Clinical development of Lipoplatin
A drug needs to go through Phase I, Phase II and Phase III clinical studies for its registration. Lipoplatin has successfully completed Phase I studies where the maximum tolerated dose as monotherapy and in combination with other anticancer (cytotoxic) drugs has been determined.
Four Phase I studies have been completed and published. Thus the Maximum
Tolerated Dose (MTD) and the Dose Limiting Toxicity (DLT) have been determined.
Nine phase II studies have demonstrated that Lipoplatin can be successfully applied in all human cancers tested: NSCLC, breast, pancreatic, urinary bladder, and gastrointestinal (GI) cancers.
Phase III Studies Planned and Completed.
Completed Phase III Studies
Lipoplatin has successfully completed two Phase III studies both in lung cancer. In a randomized Phase III in nonsquamous-NSCLC (50% of lung cancers) the partial response (PR, defined as shrinkage of all measurable tumors by more than 50%) for the Lipoplatin arm was 59% compared to 42% for the cisplatin arm and the difference was statistically significant (p=0.036). The same study also showed a tendency for a 2-month increase in Overall Survival (OS) in the Lipoplatin arm compared to the Cisplatin Arm that was not statistically significant because of the low sample of patients (100 in each arm). The same study showed a statistically-significant decrease in 3 toxicities by Lipoplatin when replacing cisplatin: leukopenia, asthenia and kidney toxicity.
Stathopoulos et al Comparison of liposomal cisplatin versus cisplatin in non- squamous cell non-small-cell lung cancer. Cancer Chemother Pharmacol. 2011 68:945-
Stathopoulos et al. Liposomal cisplatin combined with paclitaxel versus cisplatin and paclitaxel in non-small-cell lung cancer: a randomized phase III multicenter trial. Ann Oncol. 2010, 21:2227-32. Free PMC Article
Clinical trials in Phase I, Phase II and Phase III as well many preclinical studies took place in the last decade with important publications. During this period Regulon chased its dream to develop Lipoplatin™ as first-line treatment in a big cancer indication (lung cancer, number 1 cancer in Eastern Europe, Turkey, China, most Asian countries) in addition to the orphan drug status in pancreatic cancer. However, it has also tested successfully Lipoplatin against breast cancer, urinary bladder cancer, and in combinations of the drug with hyperthermia, photodynamic therapy and others.

### [Collected data]
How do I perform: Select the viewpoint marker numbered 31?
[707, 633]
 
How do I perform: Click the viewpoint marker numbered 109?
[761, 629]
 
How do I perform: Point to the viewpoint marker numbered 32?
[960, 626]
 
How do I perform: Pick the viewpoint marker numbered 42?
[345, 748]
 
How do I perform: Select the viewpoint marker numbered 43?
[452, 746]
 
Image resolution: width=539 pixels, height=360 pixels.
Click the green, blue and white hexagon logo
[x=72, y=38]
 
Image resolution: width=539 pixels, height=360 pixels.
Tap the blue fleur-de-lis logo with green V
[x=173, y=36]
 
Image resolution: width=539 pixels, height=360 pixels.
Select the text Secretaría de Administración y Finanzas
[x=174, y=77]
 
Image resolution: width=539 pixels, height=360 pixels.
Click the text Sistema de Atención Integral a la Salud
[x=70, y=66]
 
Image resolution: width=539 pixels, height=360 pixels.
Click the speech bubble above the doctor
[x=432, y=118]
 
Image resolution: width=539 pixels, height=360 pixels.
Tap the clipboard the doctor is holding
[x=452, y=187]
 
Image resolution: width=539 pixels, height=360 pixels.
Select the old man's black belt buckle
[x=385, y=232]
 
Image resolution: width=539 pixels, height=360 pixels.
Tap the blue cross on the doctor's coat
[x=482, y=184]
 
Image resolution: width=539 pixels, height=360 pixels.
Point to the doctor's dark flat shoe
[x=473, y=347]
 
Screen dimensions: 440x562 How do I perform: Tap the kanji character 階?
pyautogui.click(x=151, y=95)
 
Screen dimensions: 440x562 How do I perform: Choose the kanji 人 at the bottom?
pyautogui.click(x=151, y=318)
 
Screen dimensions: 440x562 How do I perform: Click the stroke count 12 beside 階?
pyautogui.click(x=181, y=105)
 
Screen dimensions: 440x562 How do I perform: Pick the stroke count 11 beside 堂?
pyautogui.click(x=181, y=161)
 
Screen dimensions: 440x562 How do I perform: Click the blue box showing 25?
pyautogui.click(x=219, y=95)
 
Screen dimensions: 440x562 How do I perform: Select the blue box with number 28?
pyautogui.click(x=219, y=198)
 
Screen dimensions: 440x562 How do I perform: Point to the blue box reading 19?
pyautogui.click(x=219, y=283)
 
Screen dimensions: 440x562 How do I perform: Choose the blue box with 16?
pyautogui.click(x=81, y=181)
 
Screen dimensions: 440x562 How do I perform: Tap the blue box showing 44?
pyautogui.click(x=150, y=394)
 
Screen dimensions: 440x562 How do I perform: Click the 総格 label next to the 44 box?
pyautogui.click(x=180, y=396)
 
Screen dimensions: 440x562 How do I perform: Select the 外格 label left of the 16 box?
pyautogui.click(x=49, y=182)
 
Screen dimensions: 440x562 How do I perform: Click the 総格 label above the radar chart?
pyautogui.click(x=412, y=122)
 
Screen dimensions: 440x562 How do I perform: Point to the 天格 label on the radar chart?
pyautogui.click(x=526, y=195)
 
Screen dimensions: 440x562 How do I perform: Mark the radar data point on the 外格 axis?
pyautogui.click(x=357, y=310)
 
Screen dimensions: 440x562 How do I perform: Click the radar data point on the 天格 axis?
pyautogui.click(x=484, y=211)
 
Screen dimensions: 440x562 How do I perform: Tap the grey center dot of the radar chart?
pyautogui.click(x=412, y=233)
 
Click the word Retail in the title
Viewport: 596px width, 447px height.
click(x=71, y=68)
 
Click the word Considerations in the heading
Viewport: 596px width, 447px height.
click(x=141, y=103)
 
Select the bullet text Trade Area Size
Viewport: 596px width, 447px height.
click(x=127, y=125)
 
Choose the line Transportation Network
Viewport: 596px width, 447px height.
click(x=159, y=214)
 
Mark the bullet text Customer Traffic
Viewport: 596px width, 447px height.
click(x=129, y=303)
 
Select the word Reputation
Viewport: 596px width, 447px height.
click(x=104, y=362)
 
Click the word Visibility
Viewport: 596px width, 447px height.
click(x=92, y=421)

### [What you need to do]
1. Answer these questions using the text on Lipoplatin's clinical development:
(a) How many Phase I studies have been completed and published?
(b) Which cancers are named as tested in the nine Phase II studies?
(c) In the randomized Phase III study in nonsquamous-NSCLC, what was the partial response for the Lipoplatin arm and for the cisplatin arm?
2. Reproduce, word for word, the part of the Lipoplatin text that opens with the words containing "Clinical development of" and closes with "has been determined.".
3. Proceed with the text on Lipoplatin's clinical development, picking up right after its last sentence.

### [Answer list]
1.
(a) Four.
(b) NSCLC, breast, pancreatic, urinary bladder, and gastrointestinal (GI) cancers.
(c) 59% for the Lipoplatin arm and 42% for the cisplatin arm.

2.
Clinical development of Lipoplatin
A drug needs to go through Phase I, Phase II and Phase III clinical studies for its registration. Lipoplatin has successfully completed Phase I studies where the maximum tolerated dose as monotherapy and in combination with other anticancer (cytotoxic) drugs has been determined.

3.
Detailed Analysis of Phase III results
Superiority of Lipoplatin to cisplatin in response rate as first-line treatment against non-squamous non-small cell lung cancer (ns-NSCLC) from a randomized Phase III study
The introduction of cisplatin in 70s has revolutionized cancer chemotherapy, especially of epithelial malignancies, most notably, testicular cancer. Carcinomas of the head and neck, bladder, ovaries, testis, esophagus, and lung are the most common malignancies that are sensitive to cisplatin when combined with a second or third cytotoxic agent. Attempts to develop platinum compounds to reduce the side effects of cisplatin have resulted in the introduction of carboplatin and oxaliplatin. However, both drugs have proven to have inferior response rates to cisplatin especially in lung cancer. Other cytotoxic agents such as taxanes (paclitaxel, docetaxel), gemcitabine, vinorelbine, pemetrexed, and irinotecan have also been used as substitutes of cisplatin; none of these has demonstrated superior efficacy to cisplatin in lung cancer. This study represents the first time a drug has improved on cisplatin’s response rate in non-squamous NSCLC, the largest subtype of lung cancers.
Dr. George Stathopoulos and his collaborators announced exciting data from a randomized Phase III study against non-squamous non-small cell lung cancer (ns- NSCLC) mainly representing adenocarcinomas of the lung using Lipoplatin™. The results of this trial were published in October 2011 in Cancer Chemother Pharmacol. Vol 68, pages 945-950 (Open access at http://www.springerlink.com/content/c2624362664404t5/). This study used Lipoplatin in combination with paclitaxel as first line treatment against ns-NSCLC and compared response rates and toxicities to a similar group of patients treated with cisplatin plus paclitaxel. This study has demonstrated an increase in tumor response rate in the Lipoplatin arm (59.22% of patients) versus the cisplatin arm (42.42%, of patients) that was statistically significant (p value = 0.036). Most major toxicities of cisplatin, especially nephrotoxicity were also reduced in the group of patients treated with Lipoplatin.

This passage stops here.